* WHAT IS BEING ASKED
In the data below, find the line that contains "Image resolution: width=700 pixels, height=524" and the line that contains "Task: Toggle the Grafica view button". Copy both, plus every line between them, exactly.

Saved entries:

= = = = = = =

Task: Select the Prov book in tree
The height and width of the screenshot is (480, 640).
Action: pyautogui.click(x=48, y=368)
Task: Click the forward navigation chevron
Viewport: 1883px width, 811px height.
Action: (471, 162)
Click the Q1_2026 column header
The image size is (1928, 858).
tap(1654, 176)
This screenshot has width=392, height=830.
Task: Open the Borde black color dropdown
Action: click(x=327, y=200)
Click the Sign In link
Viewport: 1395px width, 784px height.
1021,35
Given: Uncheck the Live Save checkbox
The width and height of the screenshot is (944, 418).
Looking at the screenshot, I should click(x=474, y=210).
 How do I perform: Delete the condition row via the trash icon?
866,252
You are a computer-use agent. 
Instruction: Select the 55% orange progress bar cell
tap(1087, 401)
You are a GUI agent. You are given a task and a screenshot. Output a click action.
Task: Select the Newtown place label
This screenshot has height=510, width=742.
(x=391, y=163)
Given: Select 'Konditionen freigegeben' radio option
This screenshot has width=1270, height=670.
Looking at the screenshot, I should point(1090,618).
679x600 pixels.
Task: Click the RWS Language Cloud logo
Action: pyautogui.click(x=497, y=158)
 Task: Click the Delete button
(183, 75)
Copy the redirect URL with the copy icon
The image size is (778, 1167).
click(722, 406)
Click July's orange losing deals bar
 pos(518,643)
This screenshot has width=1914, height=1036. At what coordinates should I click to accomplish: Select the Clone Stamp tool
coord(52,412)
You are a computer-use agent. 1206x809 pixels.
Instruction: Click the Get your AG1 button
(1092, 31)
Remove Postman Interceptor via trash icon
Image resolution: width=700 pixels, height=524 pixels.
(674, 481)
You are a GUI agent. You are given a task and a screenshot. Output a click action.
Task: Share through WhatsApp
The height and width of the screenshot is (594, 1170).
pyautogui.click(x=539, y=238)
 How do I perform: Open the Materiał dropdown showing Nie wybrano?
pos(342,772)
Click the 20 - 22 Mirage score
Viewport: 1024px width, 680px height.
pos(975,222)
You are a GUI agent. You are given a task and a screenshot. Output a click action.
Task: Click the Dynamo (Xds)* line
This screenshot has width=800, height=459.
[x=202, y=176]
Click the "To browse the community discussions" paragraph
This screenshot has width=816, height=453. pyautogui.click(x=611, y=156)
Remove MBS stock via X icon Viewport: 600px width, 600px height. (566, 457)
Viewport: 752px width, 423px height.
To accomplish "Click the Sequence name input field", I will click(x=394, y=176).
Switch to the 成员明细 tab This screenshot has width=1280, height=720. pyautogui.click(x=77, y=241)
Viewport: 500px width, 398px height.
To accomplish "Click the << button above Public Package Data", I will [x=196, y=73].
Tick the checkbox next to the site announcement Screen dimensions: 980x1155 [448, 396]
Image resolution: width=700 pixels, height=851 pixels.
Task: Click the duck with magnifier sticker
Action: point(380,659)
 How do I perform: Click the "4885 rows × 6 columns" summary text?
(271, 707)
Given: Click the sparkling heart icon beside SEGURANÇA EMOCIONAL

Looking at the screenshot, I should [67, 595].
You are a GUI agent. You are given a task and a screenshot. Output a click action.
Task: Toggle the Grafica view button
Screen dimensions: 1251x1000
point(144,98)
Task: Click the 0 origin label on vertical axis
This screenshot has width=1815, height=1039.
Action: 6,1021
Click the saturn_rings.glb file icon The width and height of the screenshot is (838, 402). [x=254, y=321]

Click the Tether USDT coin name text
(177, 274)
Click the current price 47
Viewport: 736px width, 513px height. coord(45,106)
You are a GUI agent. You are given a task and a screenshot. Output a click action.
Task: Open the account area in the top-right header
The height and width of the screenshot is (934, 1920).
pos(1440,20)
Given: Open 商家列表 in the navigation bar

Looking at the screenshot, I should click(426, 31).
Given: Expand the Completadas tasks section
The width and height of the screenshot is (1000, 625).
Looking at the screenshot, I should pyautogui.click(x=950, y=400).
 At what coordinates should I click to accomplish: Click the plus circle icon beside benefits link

= = = = = = =

* RESULT OF THE TASK
Image resolution: width=700 pixels, height=524 pixels.
(674, 481)
You are a GUI agent. You are given a task and a screenshot. Output a click action.
Task: Share through WhatsApp
The height and width of the screenshot is (594, 1170).
pyautogui.click(x=539, y=238)
 How do I perform: Open the Materiał dropdown showing Nie wybrano?
pos(342,772)
Click the 20 - 22 Mirage score
Viewport: 1024px width, 680px height.
pos(975,222)
You are a GUI agent. You are given a task and a screenshot. Output a click action.
Task: Click the Dynamo (Xds)* line
This screenshot has width=800, height=459.
[x=202, y=176]
Click the "To browse the community discussions" paragraph
This screenshot has width=816, height=453. pyautogui.click(x=611, y=156)
Remove MBS stock via X icon Viewport: 600px width, 600px height. (566, 457)
Viewport: 752px width, 423px height.
To accomplish "Click the Sequence name input field", I will click(x=394, y=176).
Switch to the 成员明细 tab This screenshot has width=1280, height=720. pyautogui.click(x=77, y=241)
Viewport: 500px width, 398px height.
To accomplish "Click the << button above Public Package Data", I will [x=196, y=73].
Tick the checkbox next to the site announcement Screen dimensions: 980x1155 [448, 396]
Image resolution: width=700 pixels, height=851 pixels.
Task: Click the duck with magnifier sticker
Action: point(380,659)
 How do I perform: Click the "4885 rows × 6 columns" summary text?
(271, 707)
Given: Click the sparkling heart icon beside SEGURANÇA EMOCIONAL

Looking at the screenshot, I should [67, 595].
You are a GUI agent. You are given a task and a screenshot. Output a click action.
Task: Toggle the Grafica view button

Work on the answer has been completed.